《湘绣女》这部长篇小说,是一部在思想、艺术各方面都非常有特色的作品,这个特色其实表现在很多方面,我感兴趣的其实有三点:
第一,这部小说的题材没有压倒文学,也没有压倒艺术。小说本身题材的独特性是非常鲜明的,湘绣的传奇、湘绣的历史,这本身就是一棵大树,要把这个写出来,可能它本身与文学和艺术就会有冲突,这个冲突对作家是一个考验。《湘绣女》的作者薛媛媛总体上是成功的,关于湘绣的题材没有压倒人物对小说艺术本身的追求。
第二,历史没有压倒文学。

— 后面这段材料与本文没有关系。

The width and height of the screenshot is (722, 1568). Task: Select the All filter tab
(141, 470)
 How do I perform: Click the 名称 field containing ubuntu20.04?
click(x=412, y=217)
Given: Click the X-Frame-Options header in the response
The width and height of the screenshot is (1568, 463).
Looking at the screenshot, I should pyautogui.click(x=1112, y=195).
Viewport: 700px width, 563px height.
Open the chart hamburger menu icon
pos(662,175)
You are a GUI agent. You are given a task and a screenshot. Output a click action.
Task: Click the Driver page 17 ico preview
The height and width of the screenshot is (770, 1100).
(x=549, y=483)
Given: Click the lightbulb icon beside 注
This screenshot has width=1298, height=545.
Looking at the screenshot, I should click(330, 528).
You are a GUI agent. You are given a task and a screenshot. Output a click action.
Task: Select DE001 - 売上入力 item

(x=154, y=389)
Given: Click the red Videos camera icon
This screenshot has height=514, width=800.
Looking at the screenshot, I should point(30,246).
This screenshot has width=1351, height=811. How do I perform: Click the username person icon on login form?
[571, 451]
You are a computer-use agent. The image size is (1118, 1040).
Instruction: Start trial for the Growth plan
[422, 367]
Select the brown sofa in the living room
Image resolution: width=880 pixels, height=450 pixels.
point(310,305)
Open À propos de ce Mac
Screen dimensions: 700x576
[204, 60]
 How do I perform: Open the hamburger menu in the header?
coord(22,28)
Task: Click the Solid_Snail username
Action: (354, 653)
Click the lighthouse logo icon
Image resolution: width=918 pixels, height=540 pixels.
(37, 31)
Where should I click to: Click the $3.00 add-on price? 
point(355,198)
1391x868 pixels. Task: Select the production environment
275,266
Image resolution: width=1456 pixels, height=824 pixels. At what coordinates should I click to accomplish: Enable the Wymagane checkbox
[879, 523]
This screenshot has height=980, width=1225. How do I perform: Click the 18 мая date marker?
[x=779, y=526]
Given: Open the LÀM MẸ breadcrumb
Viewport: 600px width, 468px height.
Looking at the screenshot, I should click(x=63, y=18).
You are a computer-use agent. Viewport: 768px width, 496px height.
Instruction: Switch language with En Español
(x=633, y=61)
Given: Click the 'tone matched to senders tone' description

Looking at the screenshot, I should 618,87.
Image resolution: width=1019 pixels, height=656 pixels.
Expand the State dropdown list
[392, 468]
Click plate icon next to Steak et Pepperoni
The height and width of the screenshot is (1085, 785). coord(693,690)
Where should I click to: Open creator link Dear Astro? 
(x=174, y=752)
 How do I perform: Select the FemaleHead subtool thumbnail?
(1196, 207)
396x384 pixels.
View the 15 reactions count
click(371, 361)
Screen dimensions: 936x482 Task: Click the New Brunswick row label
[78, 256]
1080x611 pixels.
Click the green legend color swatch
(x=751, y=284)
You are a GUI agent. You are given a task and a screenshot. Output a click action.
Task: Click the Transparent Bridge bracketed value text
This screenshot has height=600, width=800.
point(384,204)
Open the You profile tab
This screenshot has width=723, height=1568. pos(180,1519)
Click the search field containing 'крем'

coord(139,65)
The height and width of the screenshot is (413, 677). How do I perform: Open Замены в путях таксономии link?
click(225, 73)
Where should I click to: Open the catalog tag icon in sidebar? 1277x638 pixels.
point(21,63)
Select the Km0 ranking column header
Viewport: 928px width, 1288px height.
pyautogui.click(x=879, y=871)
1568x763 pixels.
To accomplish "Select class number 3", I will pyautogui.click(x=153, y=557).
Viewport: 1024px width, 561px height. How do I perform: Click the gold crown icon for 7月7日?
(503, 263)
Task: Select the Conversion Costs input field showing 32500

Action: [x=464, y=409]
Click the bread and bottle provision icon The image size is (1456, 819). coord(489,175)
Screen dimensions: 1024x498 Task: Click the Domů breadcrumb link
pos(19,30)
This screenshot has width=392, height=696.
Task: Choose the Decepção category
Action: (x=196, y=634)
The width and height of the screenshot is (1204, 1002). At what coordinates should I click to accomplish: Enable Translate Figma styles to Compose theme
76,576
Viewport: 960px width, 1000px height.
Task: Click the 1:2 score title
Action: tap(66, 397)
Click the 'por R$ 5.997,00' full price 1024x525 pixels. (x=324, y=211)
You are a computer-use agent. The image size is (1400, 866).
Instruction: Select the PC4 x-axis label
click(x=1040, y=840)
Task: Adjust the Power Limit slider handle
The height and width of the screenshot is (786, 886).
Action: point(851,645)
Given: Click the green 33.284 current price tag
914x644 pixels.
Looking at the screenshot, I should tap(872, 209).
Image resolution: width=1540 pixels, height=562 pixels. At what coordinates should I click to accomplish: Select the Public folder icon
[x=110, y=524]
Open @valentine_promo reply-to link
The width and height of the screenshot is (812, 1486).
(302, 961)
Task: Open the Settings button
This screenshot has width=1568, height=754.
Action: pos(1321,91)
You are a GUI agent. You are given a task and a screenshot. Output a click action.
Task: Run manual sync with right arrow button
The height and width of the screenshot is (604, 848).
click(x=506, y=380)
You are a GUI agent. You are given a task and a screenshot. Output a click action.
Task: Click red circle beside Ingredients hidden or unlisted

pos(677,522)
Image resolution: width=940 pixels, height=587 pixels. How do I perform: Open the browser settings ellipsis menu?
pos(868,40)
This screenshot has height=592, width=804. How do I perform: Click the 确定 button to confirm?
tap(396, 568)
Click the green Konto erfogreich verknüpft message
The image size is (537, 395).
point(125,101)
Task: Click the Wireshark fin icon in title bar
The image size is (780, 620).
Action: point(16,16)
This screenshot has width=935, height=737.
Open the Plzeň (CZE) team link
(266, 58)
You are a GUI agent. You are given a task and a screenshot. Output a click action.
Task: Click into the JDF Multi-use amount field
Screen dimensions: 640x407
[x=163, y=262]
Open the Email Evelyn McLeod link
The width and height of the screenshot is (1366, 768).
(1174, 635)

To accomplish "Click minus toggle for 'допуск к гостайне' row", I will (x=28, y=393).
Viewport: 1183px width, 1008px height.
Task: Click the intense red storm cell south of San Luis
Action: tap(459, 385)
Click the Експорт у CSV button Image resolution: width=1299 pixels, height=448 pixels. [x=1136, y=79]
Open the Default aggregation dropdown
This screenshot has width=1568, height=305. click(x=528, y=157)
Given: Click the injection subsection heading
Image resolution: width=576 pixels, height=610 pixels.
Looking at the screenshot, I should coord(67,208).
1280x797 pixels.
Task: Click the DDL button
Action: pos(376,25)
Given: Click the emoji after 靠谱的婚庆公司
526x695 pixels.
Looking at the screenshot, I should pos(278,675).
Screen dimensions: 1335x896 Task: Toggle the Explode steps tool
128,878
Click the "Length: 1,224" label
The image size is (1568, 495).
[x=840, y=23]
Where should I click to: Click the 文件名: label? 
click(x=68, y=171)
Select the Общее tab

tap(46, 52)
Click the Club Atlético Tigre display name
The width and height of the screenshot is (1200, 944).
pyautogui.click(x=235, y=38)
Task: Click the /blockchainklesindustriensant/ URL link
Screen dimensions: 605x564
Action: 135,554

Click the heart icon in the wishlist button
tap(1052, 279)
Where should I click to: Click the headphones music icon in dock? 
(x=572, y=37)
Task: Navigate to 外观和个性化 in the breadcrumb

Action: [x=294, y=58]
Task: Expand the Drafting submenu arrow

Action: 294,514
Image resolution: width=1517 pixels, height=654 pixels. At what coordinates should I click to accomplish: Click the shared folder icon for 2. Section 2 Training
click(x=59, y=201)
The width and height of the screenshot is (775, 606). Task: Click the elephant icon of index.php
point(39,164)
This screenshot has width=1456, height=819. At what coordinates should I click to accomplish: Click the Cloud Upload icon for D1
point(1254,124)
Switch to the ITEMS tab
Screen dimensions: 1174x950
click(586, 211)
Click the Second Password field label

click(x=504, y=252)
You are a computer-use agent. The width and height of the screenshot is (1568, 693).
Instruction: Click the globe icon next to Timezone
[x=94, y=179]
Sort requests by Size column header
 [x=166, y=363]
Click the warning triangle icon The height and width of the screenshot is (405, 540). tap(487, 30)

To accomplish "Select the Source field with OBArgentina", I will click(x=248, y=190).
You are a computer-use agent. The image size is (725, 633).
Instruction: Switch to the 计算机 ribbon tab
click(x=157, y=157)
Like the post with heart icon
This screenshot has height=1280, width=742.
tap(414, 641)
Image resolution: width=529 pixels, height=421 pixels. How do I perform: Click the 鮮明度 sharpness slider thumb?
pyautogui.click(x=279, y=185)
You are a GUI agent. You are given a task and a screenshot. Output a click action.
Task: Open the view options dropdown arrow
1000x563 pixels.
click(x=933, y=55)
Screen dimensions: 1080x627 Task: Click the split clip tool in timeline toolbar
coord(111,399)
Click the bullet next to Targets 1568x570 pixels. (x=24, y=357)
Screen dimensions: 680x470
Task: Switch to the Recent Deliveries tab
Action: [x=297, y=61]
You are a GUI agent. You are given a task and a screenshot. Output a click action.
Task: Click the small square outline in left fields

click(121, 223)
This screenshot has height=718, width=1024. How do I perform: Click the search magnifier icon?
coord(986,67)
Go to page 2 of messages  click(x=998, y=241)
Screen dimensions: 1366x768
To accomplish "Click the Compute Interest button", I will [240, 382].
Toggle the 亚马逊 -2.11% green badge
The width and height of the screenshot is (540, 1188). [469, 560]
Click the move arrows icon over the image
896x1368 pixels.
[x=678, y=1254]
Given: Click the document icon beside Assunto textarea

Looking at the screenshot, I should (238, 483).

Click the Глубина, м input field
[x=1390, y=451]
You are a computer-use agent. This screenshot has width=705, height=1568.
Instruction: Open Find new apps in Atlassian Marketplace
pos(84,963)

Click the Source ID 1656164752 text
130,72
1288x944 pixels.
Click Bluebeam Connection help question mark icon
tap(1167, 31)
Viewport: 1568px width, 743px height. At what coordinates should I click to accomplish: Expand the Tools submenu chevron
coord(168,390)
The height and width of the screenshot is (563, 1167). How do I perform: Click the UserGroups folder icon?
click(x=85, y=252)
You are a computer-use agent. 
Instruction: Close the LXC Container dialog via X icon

小说以新中国六十年变迁为大背景来写湘绣女的传奇,存在一个历史的变迁和个人的命运谁为主体的问题,历史命运和个人命运的纠结究竟重点落在哪里?这部小说历史的跨越性是很强的,但作者还是将历史作为背景来处理,人物命运的逻辑还是从人物性格等各方面出发的,作者并没有简单地把人物性格全部交给历史去解决。这部小说的历史本身就具有艺术性,而历史跟文学的纠结产生的张力也是这部小说艺术性很重要的方面。
第三,《湘绣女》中的人物撑起了小说。人物在小说当中的塑造确实是很成功的,特别是主人公红月,这个形象非常丰满同时又非常感性,她的命运充满了张力,用福斯特的话说,她确实是一个非常成功的圆形人物。她自身性格发展的逻辑,包括她这个人物性格当中很多冲突性问题的揭示都非常深刻,比如红月身上情与欲的矛盾、罪与罚的矛盾、爱与恨的矛盾,都得到了充分的展示,这种展示对于小说人物形象的艺术完成是非常关键的。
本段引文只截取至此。